Insufficient child care in the U.S. has resulted from a lack of caregiver support, early education, and paid leave. The high cost of care in the U.S. can be a significant financial burden to working mothers who can’t afford to send their infant or toddler to child care. The U.S. is still feeling the effects of daycare service staff shortages which are more than 10 percent below pre-pandemic levels and have left about 460,000 parents (especially women) out of the labor force still struggling to find support. 34 percent of working mothers cite child-care concerns as the top reason for leaving the workforce.
Companies that adapt their benefits and policies to provide meaningful employee support often have a happier, more productive workforce which gives them an advantage when it comes to retaining employees. Employer-sponsored child care provides workers with the help, resources, and financial assistance needed to locate and pay for child care.
Hybrid and remote workplace challenges: The inconsistent and unpredictable working conditions of the last two+ years have taken a toll on women’s mental health and have caused higher levels of burnout and stress. Women are experiencing the effects of hybrid work arrangements, with nearly 60 percent feeling excluded from necessary meetings, discussions, and informal interactions by not being in the office every day. A Catalyst survey found that 45 percent of women business leaders find it difficult to speak up in virtual meetings, and 20 percent feel ignored or overlooked during video calls.

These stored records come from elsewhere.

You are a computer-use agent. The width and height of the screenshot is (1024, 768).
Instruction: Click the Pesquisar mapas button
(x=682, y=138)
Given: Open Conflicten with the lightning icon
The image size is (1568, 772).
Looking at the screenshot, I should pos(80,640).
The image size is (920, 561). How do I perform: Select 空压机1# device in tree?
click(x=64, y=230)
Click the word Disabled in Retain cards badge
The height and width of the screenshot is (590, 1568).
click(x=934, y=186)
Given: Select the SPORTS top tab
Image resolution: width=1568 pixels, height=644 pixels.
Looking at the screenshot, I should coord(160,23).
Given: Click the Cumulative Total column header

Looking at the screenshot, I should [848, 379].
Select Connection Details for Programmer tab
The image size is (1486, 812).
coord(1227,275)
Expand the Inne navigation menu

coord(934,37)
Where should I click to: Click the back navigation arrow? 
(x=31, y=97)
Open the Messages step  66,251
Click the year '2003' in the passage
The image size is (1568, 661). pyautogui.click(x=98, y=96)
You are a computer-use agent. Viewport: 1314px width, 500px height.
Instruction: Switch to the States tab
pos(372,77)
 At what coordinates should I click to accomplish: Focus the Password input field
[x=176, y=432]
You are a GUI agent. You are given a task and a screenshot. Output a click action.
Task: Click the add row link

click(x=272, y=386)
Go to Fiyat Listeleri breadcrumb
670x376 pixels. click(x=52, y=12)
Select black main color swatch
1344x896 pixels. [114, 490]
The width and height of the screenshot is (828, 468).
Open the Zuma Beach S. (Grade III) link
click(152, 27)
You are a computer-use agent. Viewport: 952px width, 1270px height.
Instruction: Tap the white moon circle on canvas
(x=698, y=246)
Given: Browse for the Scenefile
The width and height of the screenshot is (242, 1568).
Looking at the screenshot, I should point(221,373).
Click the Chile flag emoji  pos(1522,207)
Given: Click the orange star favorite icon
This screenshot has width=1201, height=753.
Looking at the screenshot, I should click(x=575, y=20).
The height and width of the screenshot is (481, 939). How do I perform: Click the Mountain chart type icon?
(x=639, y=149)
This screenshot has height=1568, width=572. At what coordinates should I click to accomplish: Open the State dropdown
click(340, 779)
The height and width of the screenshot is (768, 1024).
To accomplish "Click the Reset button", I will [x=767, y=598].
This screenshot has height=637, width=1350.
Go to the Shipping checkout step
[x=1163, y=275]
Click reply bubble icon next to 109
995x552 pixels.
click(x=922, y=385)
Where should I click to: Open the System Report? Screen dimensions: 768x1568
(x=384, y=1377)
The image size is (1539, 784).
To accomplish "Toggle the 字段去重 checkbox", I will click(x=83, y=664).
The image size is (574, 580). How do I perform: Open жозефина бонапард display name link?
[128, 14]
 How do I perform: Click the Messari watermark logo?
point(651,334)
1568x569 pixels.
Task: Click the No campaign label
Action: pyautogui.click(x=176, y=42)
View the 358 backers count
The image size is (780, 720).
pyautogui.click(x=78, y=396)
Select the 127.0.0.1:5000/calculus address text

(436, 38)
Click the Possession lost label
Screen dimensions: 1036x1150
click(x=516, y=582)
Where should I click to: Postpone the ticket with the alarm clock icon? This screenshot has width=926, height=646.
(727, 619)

Organizational leaders have an essential role in creating and maintaining a balance between employees working remotely and those in the office. By recognizing resource and visibility inequalities, managers can offset them to level the playing field between in-office and remote workers and ensure everyone feels included and has their voice heard.
Inflation effects: In June of 2022, inflation hit a 40-year high. Given it has not been a significant economic concern for 30 years, research on the impact of inflation on women is limited and out of date. However, historically, inflation has been most harmful to people living on a fixed income and those in debt. From this perspective, women today are at risk of falling further behind because they hold around two-thirds of student loan debt, are more likely than men to carry credit card balances, and delay seeking medical care due to debt. This leaves women with less ability to keep up with rising inflation and ultimately feeling less economically secure.
About 63 percent of organizations plan to adjust wages in response to inflation. Other ways companies are helping their workers combat rising costs include handing out more bonuses, holding off on increasing employees’ share of healthcare premiums, and permitting them to work remotely to save on gas and other transportation expenses.
The gender challenges women in the workforce face have been brought into the spotlight by the pandemic. The good news is that the women’s labor force participation rate improved to 58.3 percent in January, just one percentage point below the pre-pandemic rate in February 2020. The Biden-Harris Administration has an ambitious agenda to promote gender uniformity. This includes a first-ever National Strategy on Gender Equity and Equality and steps to advance equal rights and expand opportunities and support for women in the workforce. These challenges are also being combated at the state and local level by enacting pay transparency laws that benefit all workers—especially women, with the largest wage gap making just 82 cents for every dollar men make. However, there’s still work to do to get back the women who haven’t yet returned to the workforce and eliminate the legal barriers affecting women’s ability to work and advance into leadership positions.
Organizations that take these challenges seriously and work to level the playing field for women will undoubtedly benefit from their efforts in the current talent market and, hopefully, shift the tide towards a more effective and satisfied workforce nationwide.